## Ejercicios propuestos
a) Indica si cada afirmación coincide con el fragmento sobre la realidad boliviana: (i) el edificio nuevo del Palacio Legislativo se describe como un cubo negro; (ii) los estudiantes universitarios expresaron su deseo de quedarse en Bolivia; (iii) quien escribe afirma saber por dónde empezar a transformar la realidad del país. Responde sí o no a cada una y cita textualmente las palabras que lo deciden.
b) Continúa el fragmento sobre la realidad boliviana a partir de su última oración.

## Fragmento del documento
..........

Toda esa masa burocrática está en un inmueble que es un insulto al aspecto urbano del casco viejo, a los pobres y a quienes se esfuerzan por sobresalir y, sin embargo, no encuentran una fuente de trabajo en el mercado laboral boliviano: el edificio nuevo del Palacio Legislativo, un cubo negro que parece flotar en el cielo paceño. ¿Está mal que los políticos se construyan un nuevo palacio para estar más cómodos? En general, no, mientras no pertenezcan a un país de tercer mundo en el que miles de familias deben raspar la olla diariamente para comer. Es que la mejor tajada del pastel, salida de un horno llamado renta petrolera, se la gastaron los políticos en mejorar la vida de ellos mismos, y no en la ciudadanía, que es la que infla el fisco y realmente trabaja.
Hace unos días, unos estudiantes universitarios, en el momento en que hacíamos un análisis de la realidad del país en el aula, manifestaron sus deseos de salir de Bolivia para no volver más. Era comprensible. Y es que las migraciones no se dan más que por insatisfacciones que provoca un escenario o contexto en sus moradores. ¿Pero dónde está el problema? ¿Cómo se debería comenzar a cambiar este escenario? Corrupción, justicia podrida, mediocridad hasta en el último vericueto de las instituciones… ¿Por dónde empezar para transformar esta sombría realidad? No lo sé. El universo de cosas que están mal en Bolivia es tan grande que uno ya no sabe por dónde se debería comenzar a operar transformaciones seguras.

..........

## Datos de origen
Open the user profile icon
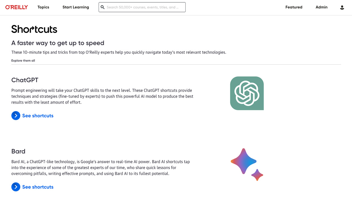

..........

## Respuestas del ejercicio
a)
(i) Sí: "un cubo negro que parece flotar en el cielo paceño".
(ii) No: "manifestaron sus deseos de salir de Bolivia para no volver más".
(iii) No: "No lo sé."

b)
Quizás un primer paso sería eliminar la zanganería estatal, achicando drásticamente las instituciones públicas imprescindibles y eliminando aquellas que no sirven para nada más que para adelgazar la hacienda pública, lo cual ya sería de por sí muy difícil, ya que ello supondría el despido de miles de burócratas que se acostumbraron a vivir del Estado tecleando detrás de un escritorio. Los problemas son estructurales, de mentalidades, y no van a solucionarse con medidas-parche, pues lo que hacen éstas es agrandar más el Estado o embutir más el salchichón del cuerpo normativo boliviano.

Ignacio Vera de Rada es profesor universitario.